- Information shown:
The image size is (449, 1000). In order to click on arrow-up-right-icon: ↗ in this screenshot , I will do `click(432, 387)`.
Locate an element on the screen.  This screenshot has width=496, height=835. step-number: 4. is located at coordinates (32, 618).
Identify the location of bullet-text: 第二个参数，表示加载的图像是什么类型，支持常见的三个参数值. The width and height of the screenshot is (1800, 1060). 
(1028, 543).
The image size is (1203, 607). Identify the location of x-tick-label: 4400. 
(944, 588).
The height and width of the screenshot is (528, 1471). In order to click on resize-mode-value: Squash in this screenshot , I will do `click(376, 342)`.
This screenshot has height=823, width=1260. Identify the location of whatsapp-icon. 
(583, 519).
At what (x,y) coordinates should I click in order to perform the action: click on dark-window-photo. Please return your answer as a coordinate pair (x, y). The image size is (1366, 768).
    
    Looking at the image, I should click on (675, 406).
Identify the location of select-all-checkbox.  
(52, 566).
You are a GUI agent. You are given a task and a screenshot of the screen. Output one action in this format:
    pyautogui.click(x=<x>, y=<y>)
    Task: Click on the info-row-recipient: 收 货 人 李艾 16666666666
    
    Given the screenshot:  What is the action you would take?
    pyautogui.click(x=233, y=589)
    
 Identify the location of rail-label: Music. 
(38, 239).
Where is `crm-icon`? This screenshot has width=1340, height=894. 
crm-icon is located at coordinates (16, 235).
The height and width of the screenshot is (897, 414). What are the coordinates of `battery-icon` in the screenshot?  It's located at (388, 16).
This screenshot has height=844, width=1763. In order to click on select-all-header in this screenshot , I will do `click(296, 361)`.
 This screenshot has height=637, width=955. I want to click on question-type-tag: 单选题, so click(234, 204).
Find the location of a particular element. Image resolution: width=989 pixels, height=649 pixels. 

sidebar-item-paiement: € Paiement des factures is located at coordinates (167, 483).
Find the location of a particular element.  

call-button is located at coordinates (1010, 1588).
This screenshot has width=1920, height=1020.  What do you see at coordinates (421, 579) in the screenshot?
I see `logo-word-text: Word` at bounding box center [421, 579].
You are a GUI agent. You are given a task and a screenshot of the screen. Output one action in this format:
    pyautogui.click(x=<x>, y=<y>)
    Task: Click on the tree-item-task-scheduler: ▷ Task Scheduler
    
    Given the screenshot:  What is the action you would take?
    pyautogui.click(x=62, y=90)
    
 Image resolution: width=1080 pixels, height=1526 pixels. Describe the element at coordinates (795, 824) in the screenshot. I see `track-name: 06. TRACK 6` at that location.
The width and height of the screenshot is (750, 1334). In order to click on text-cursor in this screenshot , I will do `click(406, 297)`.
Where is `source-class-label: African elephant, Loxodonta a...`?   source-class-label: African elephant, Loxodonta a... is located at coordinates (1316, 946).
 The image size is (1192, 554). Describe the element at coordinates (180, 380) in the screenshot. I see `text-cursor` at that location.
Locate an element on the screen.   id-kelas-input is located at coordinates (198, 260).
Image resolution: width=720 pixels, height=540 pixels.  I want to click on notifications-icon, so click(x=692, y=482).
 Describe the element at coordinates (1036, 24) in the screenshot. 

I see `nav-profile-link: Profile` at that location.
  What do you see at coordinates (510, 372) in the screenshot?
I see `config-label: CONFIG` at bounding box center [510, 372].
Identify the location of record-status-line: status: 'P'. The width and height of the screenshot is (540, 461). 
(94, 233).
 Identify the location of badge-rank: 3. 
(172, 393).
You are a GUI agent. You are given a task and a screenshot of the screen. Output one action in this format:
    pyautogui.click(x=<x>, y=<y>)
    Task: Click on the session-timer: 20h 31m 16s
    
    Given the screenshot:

- Task statement: Filter the records above down to the lines that contain the word "should", where case counts, and copy each of those lines.

- Answer section:
At what (x,y) coordinates should I click in order to perform the action: click on dark-window-photo. Please return your answer as a coordinate pair (x, y). The image size is (1366, 768).
    Looking at the image, I should click on (675, 406).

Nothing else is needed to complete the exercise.